【ハンドリングの真実】限界性能とは無関係? 評価はシンプル 前編

公開 : 2020.03.14 21:20

ハンドリングの良し悪しとは何なのでしょうか? 英国版AUTOCARスタッフのアンドリュー・フランケルが、30年以上に及ぶ経験に基づき、自らが考えるハンドリングについての見解を披露してくれました。その答えは意外とも思えるほどシンプルなものです。

ハンドリングとは?

ホワイトのボディカラーに塗られた911が3速全開でクリアする高速コーナーへとアプローチしている。

慎重にアペックスへとアプローチする替わりに、タイヤのグリップを見極めつつ荷重を上手くコントロールしながら、一瞬抜いたアクセルをふたたび思い切り床まで踏み込む。

ハンドリングの真実
ハンドリングの真実

その直後、911は危うくスピンしそうになるが、急激に外側へと振り出すリアをドライバーはステアリングで抑え込もうとする。

だが、そのステアリング操作は911に安定を取り戻させるためのものではない。

思い切りアクセルを踏み込んだ状態でスライドを続けるリアタイヤからは、路面との摩擦熱によってボロボロなったタイヤカスが飛散している。

それでもアペックスを捉えた911は、猛然とコーナー出口を立ち上がり、そのままストレートへと飛び出して行った。

そして数分後、ピットへと戻ってきたドライバーはサイドウインドウを下ろしながら誰に言うともなく、「これがハンドリングだ」と呟くのだ。

だが、こんな経験は誰しもが持っているものではないだろう。

そして、このなかにハンドリングの真実が含まれているとしても、わたしがこれからお伝えしようとしていることのすべてなどでは決してない。

これからご説明するのは、「ハンドリング」とは何かということだ。

要求は単純

交互に顔を出すオーバーステアやアンダーステアなどとはほとんど無関係であり、素晴らしいハンドリングを実現するには何が必要かということがテーマとなる。

その中心となるのが、ハンドリングとはタイヤが溶けるほどのパワースライドを見せる能力で測れるようなものではなく、もっとシンプルで重要な、ドライバーの操作にどれだけ忠実に応えることができるかという能力であるという考えだ。

ハンドリングの真実
ハンドリングの真実

そんなことは当然だと思われるなら、こうしたもっともシンプルな要求に応えることの出来ないシャシーエンジニアよりもハンドリングをよく理解していると言えるだろう。
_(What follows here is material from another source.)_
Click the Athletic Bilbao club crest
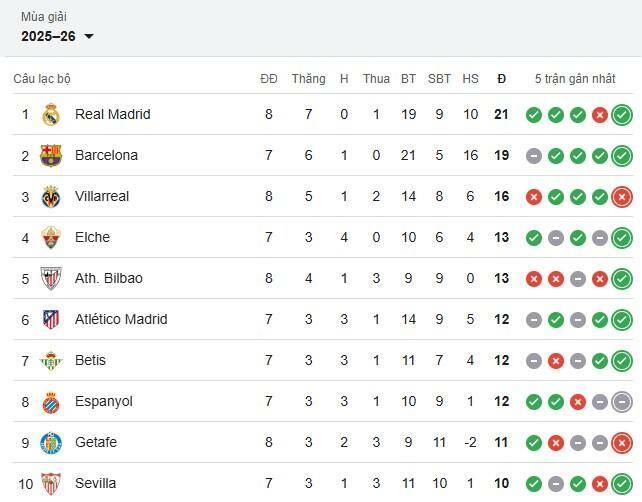 [x=51, y=278]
このことをご理解頂くには、交通量の少ないラウンドアバウトへと愛車を連れ出し、必要な分だけステアリングを切って、そのままの状態を維持してみて欲しい。

スピードは制限速度以下で十分だ。

狙った軌跡を描くことが出来ているだろうか?

もし出来ているなら、今度はステアリングを固定したまま、同じ回転半径を維持することが出来るだろうか?

もし、どちらかの答えがノーなら、あなたのクルマはあなたの行きたい方向には進んでくれないということであり、ドライバーの操作に応えることが出来ていない。

そして、どれほど多くのクルマが、このもっとも簡単な要求にさえ応えられていないか、驚かされることになるだろう。